Clinical trials and contract manufacturing commitments
At December 31, 2015 the Company had commitments to pay vendors for executing and administering clinical trials of $15,802,000 and for contract manufacturing of $9,058,000, of which the Company expects to pay approximately $21,074,000 within one year, $2,115,000 in one to three years and $1,671,000 in three to five years. Our subcontracted costs for clinical trials and contract manufacturing for the six months ended December 31, 2015 and the years ended June 30, 2015, 2014 were $8,585,000, $8,118,000, $5,886,000 and $4,549,000, respectively.

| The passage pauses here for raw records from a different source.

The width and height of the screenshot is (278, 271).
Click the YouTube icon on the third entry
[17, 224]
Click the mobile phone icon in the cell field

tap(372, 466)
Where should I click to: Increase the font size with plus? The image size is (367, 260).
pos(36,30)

Universal Cells Research, Collaboration and License Agreement
On November 25, 2015, the Company entered into a Research, Collaboration and License Agreement relating to gene editing and HLA-engineering technology with Universal Cells, Inc. (“Universal Cells”). The Company paid an upfront license and start-up fee of $2.5 million to Universal Cells in November 2015. A milestone payment of $3.0 million was made in February 2016 and further milestone payments of up to $44 million are payable if certain development and product milestones are achieved. Universal Cells would also receive a profit-share payment for the first product, and royalties on sales of other products utilizing its technology. The upfront and start-up fee has been expensed to research and development when incurred.

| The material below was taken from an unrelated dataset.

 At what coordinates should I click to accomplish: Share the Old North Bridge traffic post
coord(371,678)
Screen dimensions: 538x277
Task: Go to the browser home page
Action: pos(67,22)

ThermoFisher License Agreement
In 2012 we entered into a series of license and sub-license agreements with Life Technologies Corporation, part of ThermoFisher Scientific, Inc. (ThermoFisher Scientific) that provide the Company with a field-based exclusive license under certain intellectual property rights owned or controlled by ThermoFisher Scientific. The Company paid upfront license fees of $1.0 million relating to the license and sublicense agreements and has an obligation to pay minimum annual royalties (in the tens of thousands of U.S. dollars prior to licensed product approval and thereafter at a level of 50% of running royalties in the previous year), milestone payments and a low single-digit running royalty payable on the net selling price of each licensed product. The upfront payment made in 2012 was expensed to research and development when incurred. Subsequent milestone payments will be recognized as an intangible asset due to the technology now having alternative future use in research and development projects. The minimum annual royalties have been expensed as incurred.
On June 16, 2016 we entered into a supply agreement with ThermoFisher Scientific for the supply of the Dynabeads® CD3/CD28 technology. The Dynabeads CD3/CD28 technology is designed to isolate, activate and expand human T-cells, and is being used in the manufacturing of the Company’s affinity enhanced T-cell therapies. The supply agreement runs until December 31 2025. Under the supply agreement the Company is required to exclusively purchase our requirements for CD3/CD28 magnetic bead product from ThermoFisher Scientific for a period of 5 years and minimum purchasing obligations apply. ThermoFisher Scientific has the right to terminate the supply agreement for material breach or insolvency.